Ces observations énoncées par Boyer et Liénard (2006) ainsi que toutes les études démontrant un biais de l’attention envers les détails, les aspects plus petits ou procéduraux d’une action chez les personnes avec un TOC, peuvent s’inscrire dans la TIA décrite plus haut. Selon Vallacher et Wegner (1989), les personnes ayant un bas niveau d’identification de l’action auraient une plus grande difficulté à intégrer le fait qu’elles ont réellement réalisé l’action. Ceci les conduirait à davantage de doute.

Nous pouvons donc avancer l’idée que l’adoption de cette représentation de l’action est liée à des comportements excessifs de vérification. Les personnes vérifient alors que l’action a bel et bien été réalisée et que le but a bien été atteint car cette focalisation sur les aspects procéduraux ou sur les détails de l’action les éloigne du but recherché. Belayachi et Van der Linden (2009) se sont intéressés à ce lien entre le niveau d’identification de l’action personnel et les comportements obsessionnels et compulsifs. Les auteurs ont fait passer à 123 personnes issues de la population générale l’OCI-R, évaluant les symptômes obsessionnels-compulsifs, et le BIF afin de déterminer le niveau d’identification préférentiel personnel des participants.
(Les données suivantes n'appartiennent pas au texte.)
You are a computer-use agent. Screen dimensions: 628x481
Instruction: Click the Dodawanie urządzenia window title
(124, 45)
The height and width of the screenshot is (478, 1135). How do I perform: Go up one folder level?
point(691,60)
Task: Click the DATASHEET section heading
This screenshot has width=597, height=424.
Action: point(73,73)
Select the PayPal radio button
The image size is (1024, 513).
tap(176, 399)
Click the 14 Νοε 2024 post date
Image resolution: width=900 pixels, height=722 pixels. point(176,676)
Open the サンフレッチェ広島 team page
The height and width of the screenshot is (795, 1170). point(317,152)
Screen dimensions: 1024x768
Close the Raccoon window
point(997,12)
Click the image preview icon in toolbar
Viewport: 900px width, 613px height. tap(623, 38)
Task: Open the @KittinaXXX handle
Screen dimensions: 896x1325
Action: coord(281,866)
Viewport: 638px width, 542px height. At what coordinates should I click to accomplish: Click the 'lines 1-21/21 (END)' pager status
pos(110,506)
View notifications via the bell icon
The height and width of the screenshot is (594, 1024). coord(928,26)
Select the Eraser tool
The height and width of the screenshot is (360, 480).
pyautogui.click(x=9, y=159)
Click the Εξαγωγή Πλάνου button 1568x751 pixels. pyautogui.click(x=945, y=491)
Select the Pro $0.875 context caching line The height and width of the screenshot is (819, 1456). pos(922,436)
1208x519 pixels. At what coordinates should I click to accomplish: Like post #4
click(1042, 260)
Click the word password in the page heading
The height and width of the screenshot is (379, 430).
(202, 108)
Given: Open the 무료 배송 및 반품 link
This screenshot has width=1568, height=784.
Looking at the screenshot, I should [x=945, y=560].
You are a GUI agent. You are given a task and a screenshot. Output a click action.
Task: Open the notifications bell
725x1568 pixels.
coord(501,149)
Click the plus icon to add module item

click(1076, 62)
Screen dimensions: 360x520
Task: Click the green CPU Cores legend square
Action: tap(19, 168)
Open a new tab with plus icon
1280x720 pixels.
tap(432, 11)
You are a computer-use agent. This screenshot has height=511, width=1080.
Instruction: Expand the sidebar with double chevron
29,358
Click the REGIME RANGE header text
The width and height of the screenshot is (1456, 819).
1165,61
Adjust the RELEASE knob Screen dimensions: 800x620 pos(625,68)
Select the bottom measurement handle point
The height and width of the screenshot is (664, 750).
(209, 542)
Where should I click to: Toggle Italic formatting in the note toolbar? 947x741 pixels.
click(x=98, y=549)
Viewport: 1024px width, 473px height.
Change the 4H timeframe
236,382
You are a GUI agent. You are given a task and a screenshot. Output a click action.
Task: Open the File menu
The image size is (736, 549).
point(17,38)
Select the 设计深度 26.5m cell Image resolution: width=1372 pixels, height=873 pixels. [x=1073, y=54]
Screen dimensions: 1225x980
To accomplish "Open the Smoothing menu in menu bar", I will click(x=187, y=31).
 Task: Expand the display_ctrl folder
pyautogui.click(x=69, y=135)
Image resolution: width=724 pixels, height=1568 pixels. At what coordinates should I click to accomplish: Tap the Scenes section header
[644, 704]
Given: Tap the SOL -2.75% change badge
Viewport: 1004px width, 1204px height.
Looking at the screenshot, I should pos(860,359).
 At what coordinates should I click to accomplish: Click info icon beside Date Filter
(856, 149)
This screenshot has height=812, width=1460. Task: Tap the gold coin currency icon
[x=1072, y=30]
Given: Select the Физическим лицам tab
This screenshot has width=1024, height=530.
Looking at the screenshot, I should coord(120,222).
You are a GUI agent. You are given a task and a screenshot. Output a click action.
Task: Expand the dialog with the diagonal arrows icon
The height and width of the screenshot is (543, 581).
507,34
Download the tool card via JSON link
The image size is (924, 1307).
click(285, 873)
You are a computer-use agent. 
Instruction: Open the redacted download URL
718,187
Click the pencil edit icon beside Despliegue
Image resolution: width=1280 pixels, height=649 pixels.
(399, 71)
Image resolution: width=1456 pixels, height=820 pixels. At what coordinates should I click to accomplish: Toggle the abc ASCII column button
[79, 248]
Les résultats indiquent une corrélation négative significative entre les symptômes de vérification et un haut niveau d’identification de l’action. Ainsi, plus les participants identifient les actions du BIF avec un haut niveau, c’est-à-dire en termes de buts et d’effets générés par l’action, moins ils présentent et rapportent des comportements de vérification. La vérification serait donc liée à la tendance à identifier ses actions à un bas niveau (en termes de détails). Aucune autre corrélation n’ayant été trouvée, cette étude appuie donc l’idée d’une relation spécifique entre les comportements de vérification et un bas niveau d’identification de l’action.

Certains auteurs ont établi un lien entre un bas niveau d’identification de l’action et un sentiment faible d’avoir fait l’action. En effet, Van der Weiden et al. (2010) ont utilisé le paradigme employé par Aarts et al. (2005) dans lequel ils présentaient de manière subliminale les résultats de leur propre action avant que la personne n’ait réalisé cette action. Van der

Weiden et al. (2010) montrent que les participants qui se représentent l’action à un haut niveau d’identification ont davantage un sentiment d’avoir réellement réalisé l’action, c’est-à-dire que l’amorçage avait plus d’effet. En revanche, les participants avec un bas niveau d’identification de l’action présentent un plus faible sentiment d’avoir réalisé l’action. Ainsi, pourrait découler alors un signal d’erreur entre l’état réel et l’état désiré. Et, c’est ce signal d’erreur qui conduirait aux doutes de la réalisation adéquate d’une action et donc aux comportements de vérification.

Enfin, Belayachi et Van der Linden (2015) se sont très récemment intéressés à la capacité à décomposer des mouvements en segments plus petits d’action chez les personnes qui ont tendance à vérifier. Les auteurs ont utilisé la tâche développée par Zacks, Speer, Vettel et Jacoby (2006) dans laquelle les participants regardent des vidéos qui montrent le déroulement d’activités familières et doivent appuyer sur un bouton quand ils pensent qu’un évènement est terminé et qu’un autre commence. Les auteurs ont mis en évidence une corrélation négative entre la tendance à vérifier et la longueur des unités d’action identifiées.

En d’autres mots, les personnes ayant tendance à vérifier leurs actions décomposent les actions en actions beaucoup plus petites telles que des changements moteurs plutôt qu’en changements de buts. Cette étude confirme la tendance des personnes vérificatrices à identifier les actions en termes de bas niveau.